安倍晋三

Leader_US should back Japan, but not at any price

When Shinzo Abe begins his week-long tour of the US today, Washington will treat him as a friend. As well as being welcomed by President Barack Obama at a state dinner, Japan’s prime minister will address a joint session of Congress.

In spite of reservations in Washington about Mr Abe’s nationalist tendencies, for the most part the US applauds him as the most coherent leader Japan has had in a generation. Not only has he launched Abenomics, a plan to revive the economy that still hangs tantalisingly in the balance.
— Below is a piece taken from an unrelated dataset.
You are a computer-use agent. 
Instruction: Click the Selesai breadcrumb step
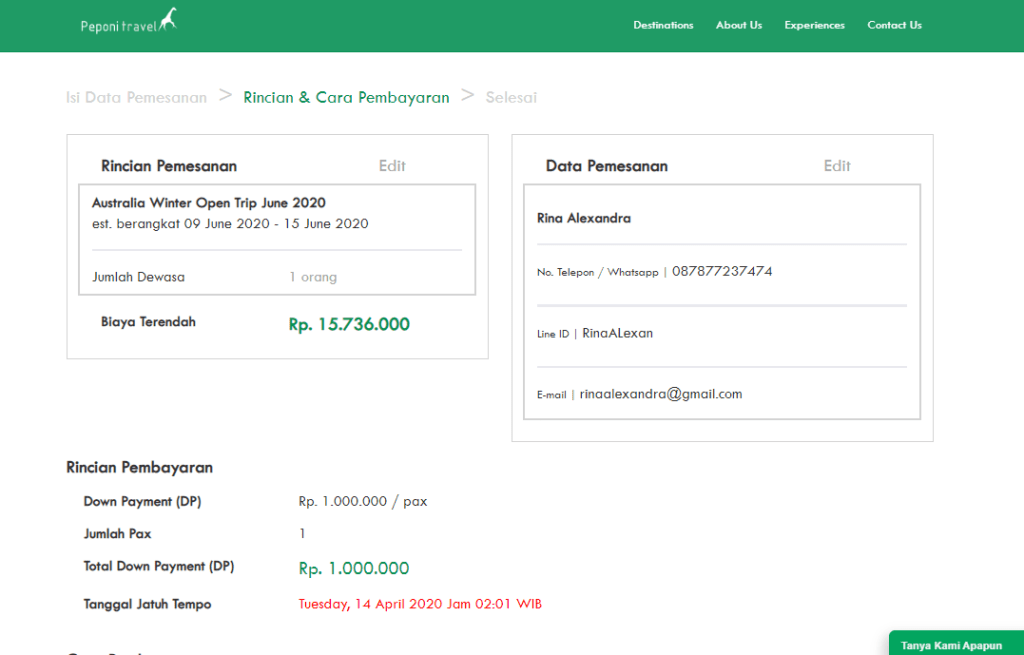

He is also putting his country on the path to a more robust defence policy, something Washington has been urging on a reluctant Tokyo for decades.

This show of goodwill is the right approach. For all his flaws, Mr Abe is on balance a good thing for a country that has drifted too long under a succession of fleeting, nondescript leaders. Yet Washington should not back him under all circumstances. That is especially true when it comes to relations with China. Above all, Washington must not give the impression that it wants to use Japan as a tool of containment. If it looks as though the US and Japan are ganging up on China, Beijing is likely to conclude that there is no peaceful path to its legitimate ambitions. The debacle over the China-led Asia Infrastructure Investment Bank — boycotted by both Washington and Tokyo — is a case in point.